Why Recycle Aluminum Cans?
What makes aluminum so different from other metals is that it is a 100 percent recyclable material. Aluminum cans are the most common form of processed aluminum available for recycling, which makes them the focus of the aluminum recycling program. For people who do not recycle aluminum cans on their own, several states have passed laws applying deposits to their aluminum can purchases as incentives for people to recycle. By returning aluminum cans for deposit, the market can count on a certain supply of recycled aluminum for further aluminum production demands. Aluminum can manufacturers want to use recycled aluminum because it takes 95 percent less energy to transform into another aluminum can than it takes to mine the aluminum ore and make a can from scratch.
The Environmental Impact
Because of the 95 percent less energy it takes to transform a recycled can, manufacturers also emit 95 percent fewer production emissions, which has a significant effect on reduced carbon emissions and global warming contributions. This reduces the demand on energy and natural resources needed to manufacture new aluminum cans. Because the cans are recycled, there is a reduced cost in waste disposal from the consumer and industry. The use of deposits also discourages consumers from simply discarding their aluminum cans, so it cuts down on litter and trash along the highways and the streets. If all aluminum cans were recycled, there would be no need for destructive aluminum ore mining because supply would always meet demand. Recycling just 40 aluminum cans has the effect of reducing gasoline consumption by a single gallon.

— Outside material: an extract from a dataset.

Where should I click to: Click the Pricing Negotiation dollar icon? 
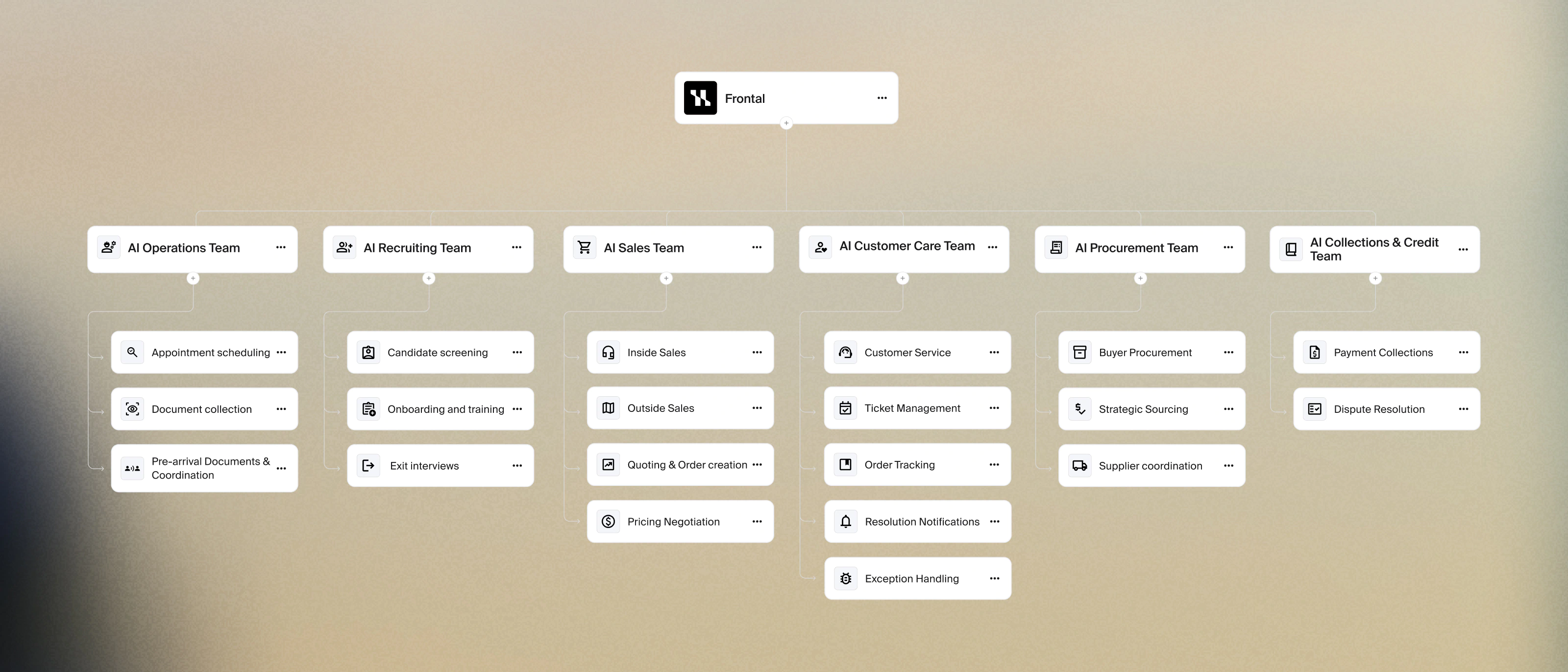pos(608,522)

How to Recycle Aluminum Cans
Recycling aluminum cans is easy. When they are empty, rinse them out so they are clean and either return them to the store for deposit or recycle them with the rest of your recyclable household materials. If your state has an aluminum can deposit, it is marked on the can and the store charges you that extra deposit amount at the time of purchase. Most facilities that pay deposits do not take crushed aluminum cans. If there is no deposit, crushing the cans saves on storage space until recycled. Most disposal services pick up recycling with the rest of the garbage but may have specific requirements such as certain pickup days and no co-mingling with other recyclables. Other cities have recycling facilities at designated areas, at community transfer stations, or even offer recycling services through the school. Regardless of how aluminum cans are recycled, within 60 days they are back on the shelf as new aluminum cans and ready to repeat the cycle for the next 400 years.